The race for the Presidency has shaped up to be a game of chicken that just shifted into high gear. And I like it.
President Obama’s re-election campaign has been gearing up for a run against Mitt Romney for over a year now, and not just because Romney was the most likely Republican nominee. It has long been conjectured that the Obama campaign was counting on Republicans giving them the rich bogey man who would best fit their class warfare strategy.
And the GOP primary voters did exactly that. Not the torrid reprimands from Newt Gingrich, nor the poetic sermonizing from Herman Cain; No constitutional virtuousness from Ron Paul, and no cowboy swagger from Rick Perry. Just a highly successful, 65-year-old male with an ideal resume, perfect family, perfect hair and perfect teeth.
While pounding him for the transgression of being a self-made millionaire, the Obama campaign had been reportedly hoping that Mitt Romney would select Paul Ryan as his running mate. The Democrats have been building a case against Congressman Ryan since May of 2011 when the Agenda Project came out with its famous Granny Off The Cliff ad. This over-the-top video shows a Paul Ryan look-alike forcefully emptying Grandma out of her wheelchair and into the Potomac from high atop a rocky ridge.

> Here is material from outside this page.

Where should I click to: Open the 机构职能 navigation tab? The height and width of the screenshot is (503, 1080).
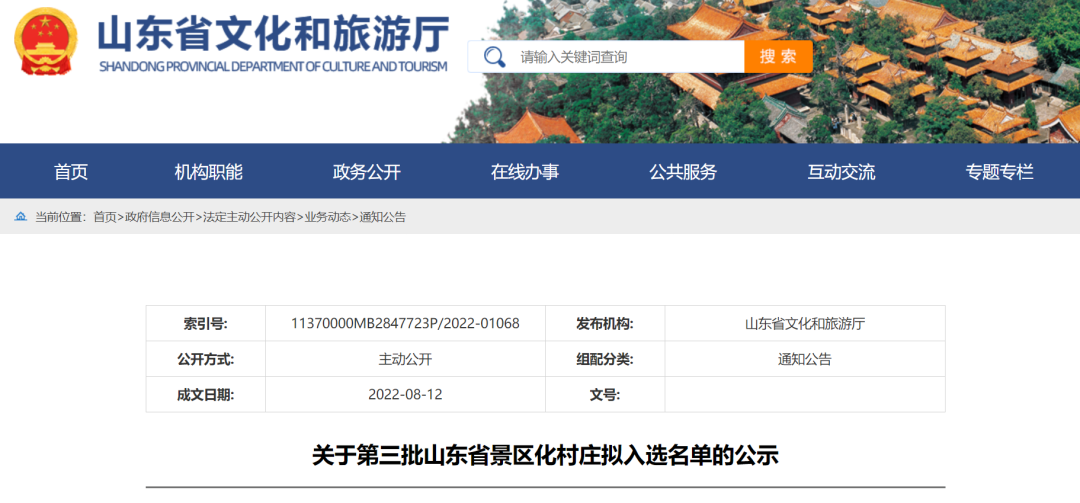[209, 172]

As Chairman of the House Budget Committee, Paul Ryan has established himself as the pragmatic thought leader for addressing Washington’s insane deficit practices. He is best known for having submitted the most comprehensive federal budget in many years. It lays out a recovery plan that gradually migrates unstable programs like Medicare and Social Security from socialism to the sustainable natural laws of capitalism. The details of the Ryan budget will provide attack points for the Obama campaign, including the Medicare proposal that sparked the Granny Off The Cliff tactic.
The Obama racing team began revving their engines minutes after Governor Romney introduced his new running mate. Their press release read, “Paul Ryan is best known as the author of a budget so radical, The New York Times called it ‘the most extreme budget plan passed by a House of Congress in modern times.’ With Mitt Romney's support, he'd end Medicare as we know it and slash the investments we need to keep our economy growing—all while cutting taxes for those at the very top.” Utterly predictable. They must have written that line months ago.